15th October 2020

New Blocks and Extensions

The steel frames of the new blocks are quickly erected by Mifflin, with the pre-cast concrete floor planks and staircases swiftly following on to provide safe working access to each level.

As soon as the planks are in place and the structural toppings cast, DCL start installing the light-gauge steel infill wall panels, floor by floor, with the intumescent fire protection first being applied where necessary. The external sheathing of cementitious board provides the designated air-tightness line, and each board is carefully sealed to its neighbour with specialist air-tightness tape (white in the picture).

The logical simplicity of the two teaching blocks is apparent inside, with the zones for the teaching spaces north and south of the generous central corridor. With temporary film taped over the windows, and the felt AVCL on the roofs, the teaching blocks become reasonably waterproof, allowing the drylining and boarded fire protection works, also by DCL, to start in earnest.

The sports hall’s tall volume is being created with composite panels which suits its scale and simplicity – as it has almost no windows – and provide good airtightness and insulation.

As the massing of the new blocks takes shape, the scaffold is steadily extended all over C stations facades to provide access for Concrete Renovation’s masons, to physically check all of the historic brickwork for the programme of external repairs and repointing. This work is an essential complement to the internal lining works, as it is very important that as little water is absorbed by the old walls as possible, and that all the historic elements are shedding water as they should. Happily, we find that generally the brickwork is of excellent quality, with only localised repointing required, even at high level.

The most complex adaptation is within the Transmission Block, at the interface between the old walls and the new top floor. The parapet, which was rebuilt after the 1944 fire, turns out to be distinctly different than anticipated, with a residual cavity within the long walls and much thinner end walls.
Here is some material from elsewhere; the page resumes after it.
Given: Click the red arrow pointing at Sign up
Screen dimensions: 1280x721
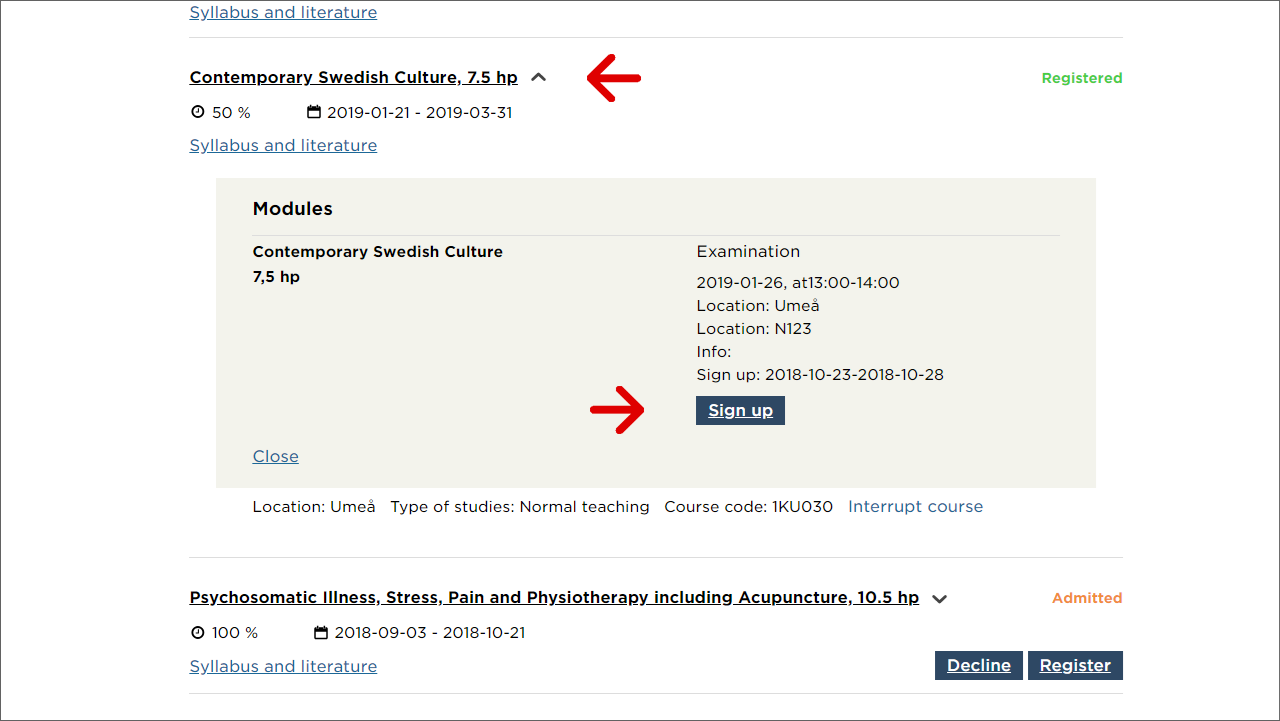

All the details need to change, with an insulated composite panel wall being installed behind the historic brickwork and fixed back to the new steel frame at the top, to form the new top floor.

This requires a series of careful details to prevent water ingress and manage the thermal and air-tightness continuity across the junctions, including where the panels need to incorporate steel posts on the slender end walls, set behind rigid insulation and insulation sealant and sealed before the cover plate is installed.

Sadly, the planned topping out ceremony is off because of Covid, but the view from the new roof over to the first phase of Houlton, shows how the School will sit at the centre of the new community as it is gradually brought to completion.

At the end of October we take our colleagues from the DfE and their technical advisor team around the site, which is generally very positive, with all appreciative of the quality of the work, and the progress made by Morgan Sindall, and their team, despite the delays caused by lock-downs and related delays to materials supply.